___ 提示された文章

外堀通りにもまた、数多くの細い道が接続しているため、曲がる道を間違えると、迷い人になりかねない。
さらに、この店が入っているビルには飲食店が他にも在るので、誤って入店してしまう可能性もある。
しかし、そういう場合にも、神田カレー街・ガイドブックを手に持ってさえいれば、店の人が、「ここじゃないですよ」と指摘してくれるので、間違いに気付かぬまま、という事もない。
かくゆう書き手も、道に迷った上に、二回連続で店も間違えてしまい、同じ建物であるにもかかわらず、目当ての店に辿り着けたのは、最後の最後であった。
しかし思うに、例の冊子を持っているだけで、他店の店員が察してくれるのは、それだけ、間違える人が多い、ということなのかもしれない。
ミスにミスを重ねた書き手が地下一階の店に入ったのは、予定よりも遅い十二時十五分くらいの事であった。
この店は焼肉店なので、焼肉のランチもあるのだが、カレー・メニューに関しては、ステーキとカレーの盛り合わせである〈愛盛りごはん〉や、甘口の〈初代〉のカレー、辛口の〈二代目〉のカレーや、そして、初代と二代目の〈ハーフ&ハーフ〉などがあった。
来店前には、ステーキも食べられる〈愛盛りごはん〉にするつもりだったのだが、この日の〈愛盛り〉のカレーは甘口のみであるらしく、書き手は、店独自の二種のカレーを一度に味わえる「初代&二代目 挽き肉のスパイスカレー 2種盛り」を注文する事にした。
程なくして、カレーがやってきた。
その一皿には、真ん中に白いご飯と緑と橙色の野菜、その人参にはニコニコマークが描かれ、白米の左右にはそれぞれ、初代と二代目のカレーが盛られていた。
まず、左右のカレーを一口ずつ食べてみたのだが、茶色がやや薄く、サラッとしているカレーは甘口だったので、こちらが初代なのだろう。
もう一方は、茶色味がやや濃く、カレーの表面が挽き肉で敷き詰められ、味は辛口なので、こちらが二代目であるようだ。

______
___ 抜粋エントリ

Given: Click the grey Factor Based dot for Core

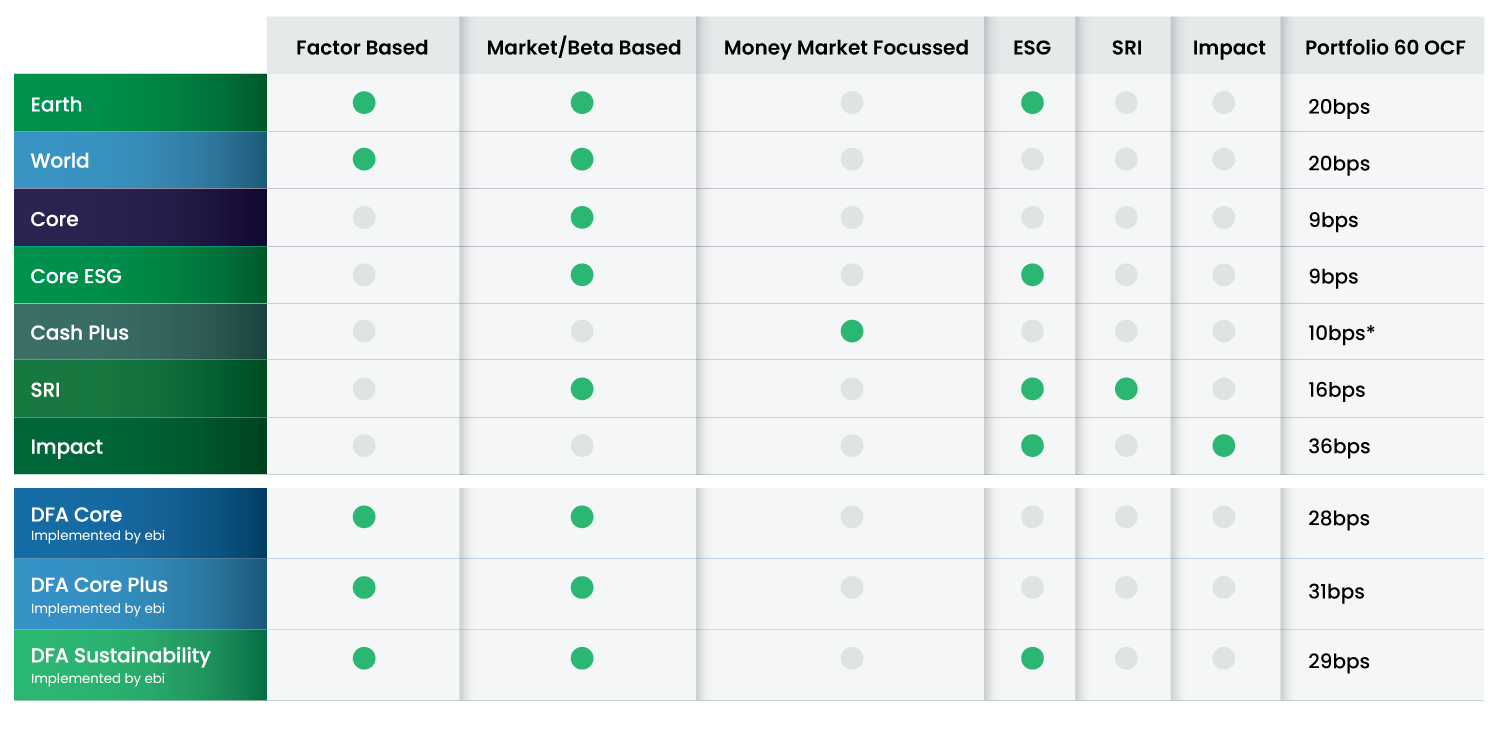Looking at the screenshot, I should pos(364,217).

______
___ 抜粋エントリ

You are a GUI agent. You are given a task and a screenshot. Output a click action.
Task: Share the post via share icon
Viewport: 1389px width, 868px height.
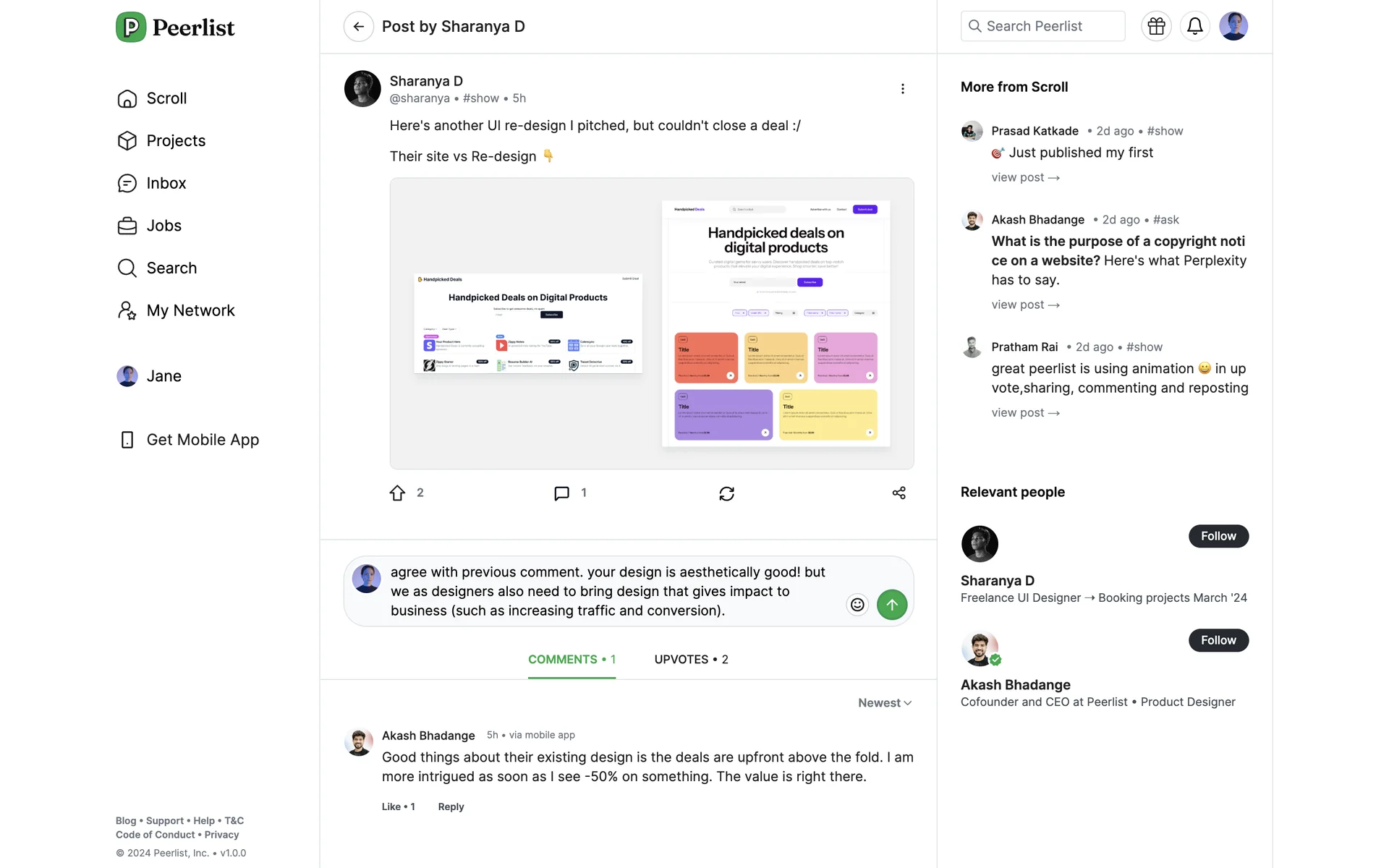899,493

______

▸ **課題一覧**
• a. カレー店訪問記のうち、「程なくして、カレーがやってきた。」で始まり「で、こちらが初代なのだろう。」まで続く部分を、一字も変えずに改めて書き出してほしい。
• b. カレー店訪問記の最後の文に続けて、その先を書き進めてほしい。
エントリは、カレー店訪問記とは切り離された別の資料である。

▸ **各課題の解答**
• a.
程なくして、カレーがやってきた。
その一皿には、真ん中に白いご飯と緑と橙色の野菜、その人参にはニコニコマークが描かれ、白米の左右にはそれぞれ、初代と二代目のカレーが盛られていた。
まず、左右のカレーを一口ずつ食べてみたのだが、茶色がやや薄く、サラッとしているカレーは甘口だったので、こちらが初代なのだろう。

• b.
左右交互に食べると、甘口と辛口の味が混じってしまいそうなので、書き手は、先に、初代の甘口カレーの方から食べる事にした。
ところが、である。
初代のカレーだけでごはんが無くなってしまったのだ。
さて、ほとんど手つかずの二代目のカレーをどうしよう。
だが、心配せずともよい。
ご飯はお代わり自由だからだ。
かくして、書き手は、同量の白米をよそってもらい、二代目のカレーを口に運び始めた。
こちらの辛口カレーは、書き手にとっては、いささか辛かった。
お代わりをしたので、お腹的には、ご飯の量は十分なのだが、辛さのせいで、お口的には、もう少し白米が欲しくなる程である。
かくの如く、書き手がカレーを味わっていたのは、十二時半頃だったのだが、書き手の後に入ってきた客の一人が、カレーを注文したところ、その時点で店のカレーは枯れてしまっている、という話が耳に入ってきた。
危なかった。
〈迷い大人〉になったせいで、正午を過ぎてしまったのだが、書き手の入店は、カレーを食べられるギリギリのタイミングであったようだ。
さて、書き手は、カレーを数口、口に運ぶごとに、口をリフレッシュするかの如く、徳利に入っている常陸牛の牛出汁(だし)をお猪口で口に運び続けていた。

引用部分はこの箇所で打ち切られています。